Note to FPIES Mommies
Our doctors (environmental medicine) believe that our children may have been sensitized in the womb. The team has instructed us to stay away from foods consumed in quantity while pregnant. They also want us to consider using a VERY rare diet to find passing foods. As examples they gave ostrich and alligator for meat and quinoa for grain. They said these are examples and that ideally you don’t want to give any food too often as they may sensitize to that food – obviously this is not really going work for kids with so few safe foods, but still interesting information.

I hope to report BIG changes after the treatment. We are scheduled for this coming Wednesday and food trials have to wait for 10 to 21 days for the T-cells to mature.

Monday, December 6, 2010

A Loss to Say Much Else

Sometimes I find myself practicing Radical Acceptance and I can cope with this. Then there are times like now.

BabyM and BabyR had the flu (respiratory) a few weeks ago. With the help of our primary care physician we made it through that. Then a week ago I found myself in the ER with BabyR for IV fluids. We thought it was an FPIES reaction to something in dye free CVS brand “Benadryl” – then Mari started vomiting the next day and we knew it was a bug. The steps I took to make sure our doctor knew this was an FPIES reaction really made this kind of comical in a way. Ultimately I think it was a stomach flu and an FPIES reaction for BabyR but I am not going to go into all my reasoning – I am just too tired. So back to the bug, the kids have been sick for the entire week. Although they have markedly improved, they continue to vomit once a day for the past couple of days – which brings us to today.

We had an appointment with the GI doc – Dr. Fancy Pants. I am not so fed up with him at this point. In fact, I feel that he has proved himself recently. Anyway, BabyM has FALLEN of the charts in weight. BabyR is now falling. They are 22 months old and 19lbs. 2oz and 24lbs. respectively. Bottom line – he told us that because of their weight (particularly BabyM) it is likely that they will be sick all winter and continue to fall in percentiles. He gave us 4 weeks to try and get BabyM REALLY gaining before intervening with a nasal feeding tube. I have NO idea how anyone is going to keep a nasal tube down a toddler’s nose all day every day. When I asked the doctor about this he said we may have to put in a g-tube…surgery to put a feeding tube directly into the stomach.

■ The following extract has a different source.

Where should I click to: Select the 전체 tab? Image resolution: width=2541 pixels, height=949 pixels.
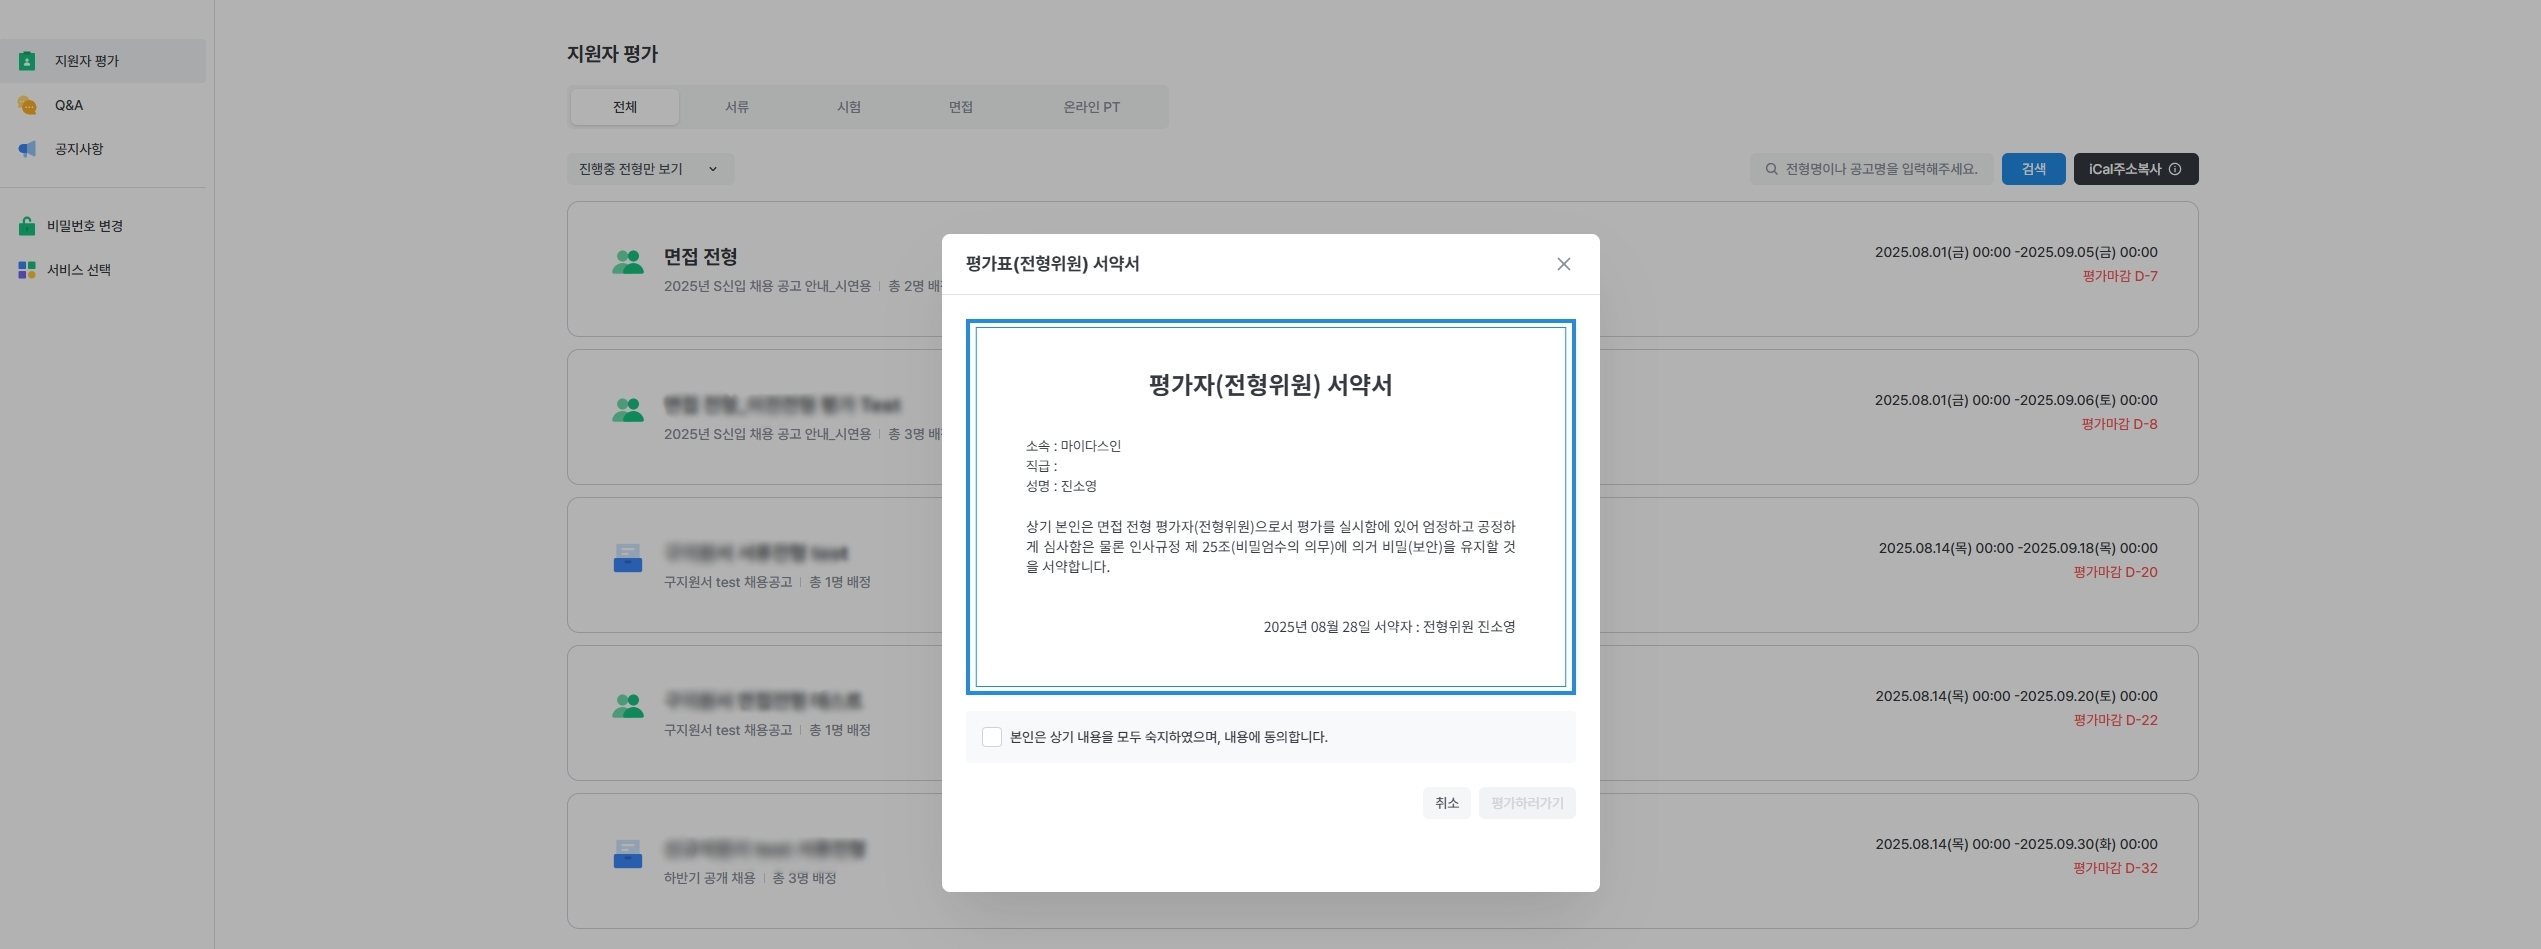[x=624, y=106]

So here we are – this is ONE of the places I have really feared being in.

Here we are. I am really at a loss to say much else.

When I got home opened my email to find these words from a friend:

Nichole:

As I started to pray for you and your family yesterday, I couldn't get a word out. I just started to cry. I feel all your pain...and your family's too. After so much crying…peace came over me. I know that no matter what happens, it will be hard, it will be painful, but afterwards...it will be ok. The rain will fall (blessings) and the sun will shine again.

I am with you.


At this moment these words are all I am hanging onto.